**Problem requirements:** Copy exactly, and only, the lines from the one containing "Collapse the Incompatible" through the last line of the records below.

Top of Data provided

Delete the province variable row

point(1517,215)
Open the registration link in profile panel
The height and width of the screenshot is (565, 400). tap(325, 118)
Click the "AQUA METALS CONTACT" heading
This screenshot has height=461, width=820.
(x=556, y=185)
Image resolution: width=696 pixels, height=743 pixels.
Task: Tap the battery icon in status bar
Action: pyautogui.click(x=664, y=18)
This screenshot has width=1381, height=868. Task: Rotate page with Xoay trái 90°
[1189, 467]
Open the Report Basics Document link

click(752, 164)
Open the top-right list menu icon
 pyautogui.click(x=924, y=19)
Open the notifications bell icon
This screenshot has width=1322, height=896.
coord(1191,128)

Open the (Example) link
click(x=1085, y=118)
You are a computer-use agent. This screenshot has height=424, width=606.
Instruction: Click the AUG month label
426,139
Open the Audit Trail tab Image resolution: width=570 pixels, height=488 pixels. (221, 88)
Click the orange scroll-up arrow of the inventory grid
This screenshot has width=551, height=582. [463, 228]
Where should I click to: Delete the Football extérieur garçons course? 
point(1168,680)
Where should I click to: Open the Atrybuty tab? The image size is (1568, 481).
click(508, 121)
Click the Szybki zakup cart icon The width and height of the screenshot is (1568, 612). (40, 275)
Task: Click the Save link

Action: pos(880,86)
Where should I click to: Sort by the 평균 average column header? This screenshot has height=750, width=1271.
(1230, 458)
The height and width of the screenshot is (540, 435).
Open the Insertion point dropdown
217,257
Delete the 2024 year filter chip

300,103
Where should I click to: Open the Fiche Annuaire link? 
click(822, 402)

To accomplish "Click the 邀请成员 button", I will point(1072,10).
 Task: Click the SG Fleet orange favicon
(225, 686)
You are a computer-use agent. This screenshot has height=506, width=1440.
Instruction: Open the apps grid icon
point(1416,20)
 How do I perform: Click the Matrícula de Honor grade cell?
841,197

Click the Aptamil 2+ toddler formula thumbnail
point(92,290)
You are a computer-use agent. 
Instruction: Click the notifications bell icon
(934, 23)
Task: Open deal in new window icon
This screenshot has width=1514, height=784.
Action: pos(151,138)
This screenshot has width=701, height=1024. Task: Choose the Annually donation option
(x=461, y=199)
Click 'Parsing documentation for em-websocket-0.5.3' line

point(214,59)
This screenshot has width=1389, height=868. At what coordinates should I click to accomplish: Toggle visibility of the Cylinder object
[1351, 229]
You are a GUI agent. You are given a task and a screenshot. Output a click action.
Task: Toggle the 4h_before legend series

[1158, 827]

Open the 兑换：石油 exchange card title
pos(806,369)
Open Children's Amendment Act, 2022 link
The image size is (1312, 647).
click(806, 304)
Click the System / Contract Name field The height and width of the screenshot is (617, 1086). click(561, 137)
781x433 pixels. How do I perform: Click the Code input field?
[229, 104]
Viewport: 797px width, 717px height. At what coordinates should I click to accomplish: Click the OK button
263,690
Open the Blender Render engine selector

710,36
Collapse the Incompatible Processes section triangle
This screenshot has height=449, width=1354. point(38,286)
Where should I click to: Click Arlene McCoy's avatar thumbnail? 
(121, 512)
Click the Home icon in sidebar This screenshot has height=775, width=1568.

Bottom of Data provided

**Result of this exercise:**
Collapse the Incompatible Processes section triangle
This screenshot has height=449, width=1354. point(38,286)
Where should I click to: Click Arlene McCoy's avatar thumbnail? 
(121, 512)
Click the Home icon in sidebar This screenshot has height=775, width=1568.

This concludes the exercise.